* _Exercises_
1/ Quote the passage on Wilson's Pro Staff rackets word for word, everything from "In 2012, Wilson" down to "heavy, at 12+ oz.".
2/ Extend the passage on Wilson's Pro Staff rackets, picking up right after its last sentence.

(Extract provided Opens)

Wilson produced the throwback [K]Pro Staff 88 in 2008, a Pete Sampras signature model, produced for Sampras post-retirement and which he has used in the Senior Tour and other events since its introduction. This model retained the thin 17 mm beam throughout its length but has increased weight from 12.6 to 12.8 oz strung, is slightly less head-light (six points rather than eight), with an 88 sqin head size, up from 85 in the Pro Staff Original (the Pro Staff 6.0 was produced in a number of sizes) and with 19 rather than 18 crosses in the string pattern (retaining the 16 mains). The material composition utilized nanotechnology to bond new molecules that fill spaces between the racket's graphite fibers (branded [K]arophite Black) to the graphite itself, rather than the unbonded fill used in Wilson's prior N-Code racket series. Most published reviews of this racket feel that the heavy weight and relatively small head size are ill-suited to modern stroke production techniques.

In 2012, Wilson reintroduced the Prostaff line with their Amplifeel series of rackets. Among the new rackets were 3 "Pro Staff" branded models: a 90, 95, and 100 square inch headsize. There has been a noticeable difference in swing-weight in these rackets, with the 90 having a 327 swing-weight, the 95 having a 306 swing-weight, and the 100 having a 304 swing-weight. The more modern Pro Staffs have also a reduction in weight; the 95 and 100 boast 11.5 and 11.3 oz strung weight, respectively. In comparison, the original Pro Staffs were very heavy, at 12+ oz.

(Extract provided Closes)
(Provided data Opens)

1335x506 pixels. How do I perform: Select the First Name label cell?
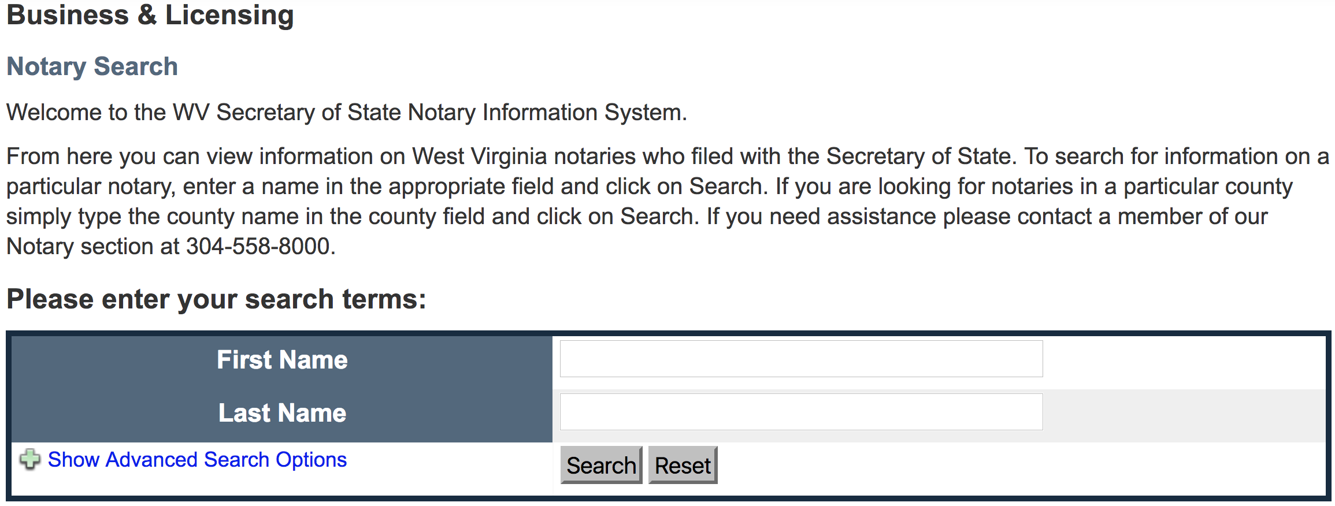(x=282, y=360)

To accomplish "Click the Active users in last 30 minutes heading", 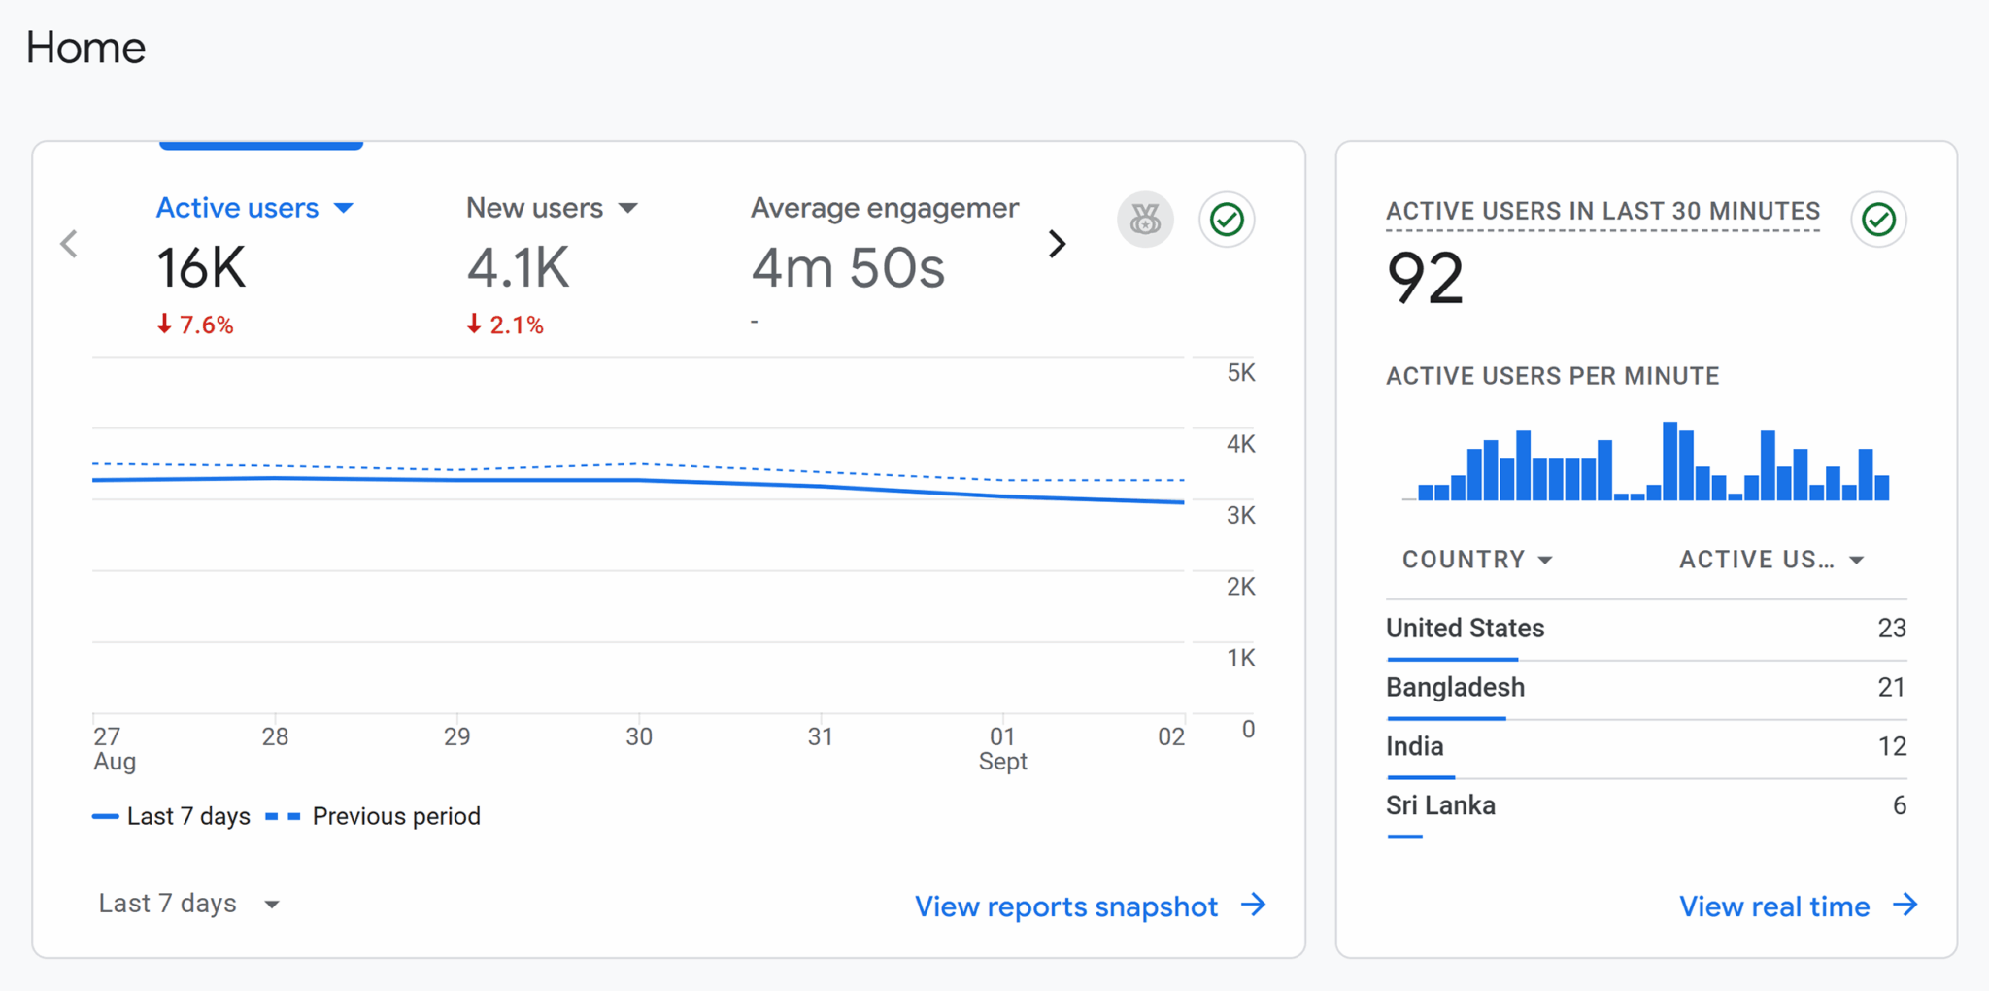I will pyautogui.click(x=1602, y=212).
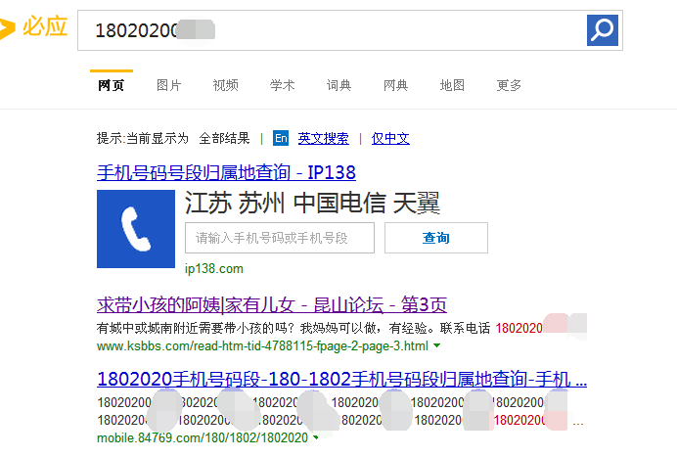677x458 pixels.
Task: Go to the 词典 tab
Action: pyautogui.click(x=339, y=86)
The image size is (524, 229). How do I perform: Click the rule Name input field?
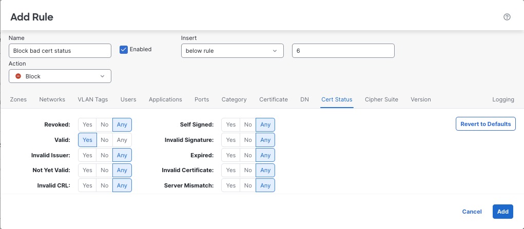pos(60,51)
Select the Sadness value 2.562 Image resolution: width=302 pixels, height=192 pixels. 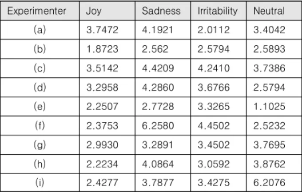tap(155, 49)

(Provided data Closes)

* _Answers per task_
1/
In 2012, Wilson reintroduced the Prostaff line with their Amplifeel series of rackets. Among the new rackets were 3 "Pro Staff" branded models: a 90, 95, and 100 square inch headsize. There has been a noticeable difference in swing-weight in these rackets, with the 90 having a 327 swing-weight, the 95 having a 306 swing-weight, and the 100 having a 304 swing-weight. The more modern Pro Staffs have also a reduction in weight; the 95 and 100 boast 11.5 and 11.3 oz strung weight, respectively. In comparison, the original Pro Staffs were very heavy, at 12+ oz.

2/
The frames of the latest 2014 Pro Staff models feature graduated lines at 3 and 9 o'clock, prompting players to customize the rather low stock racquet weight with lead tapes.

Federer has since switched to a larger, 97 sq inch headsize racket for the 2014 season, and such the ProStaff line is expecting a major update in the design of the racket. Federer's new Prostaff removes the box beam in favor of a modern, angular beam. However, Wilson claims the same production and materials have been used in this racket line, blending the iconic Prostaff's graphite and kevlar blend with a modern design process. The new line of Prostaff is expected to be released fall 2014.

==Re-release==
Wilson reintroduced the ProStaff Original 6.0 85 in May 2011 via an exclusive arrangement with Tennis Warehouse in the USA. The main differences on the new release are:

1. The gold BLX butt cap in place of the original white & red butt cap.
2. Stiffness RA rating lowered from the original stiffer 67 to a flexier 62 as listed on Tennis Warehouse web site.

The ProStaff Original 6.0 85 maintains a large enough following to continue as one of their best selling racquets as of December 2013.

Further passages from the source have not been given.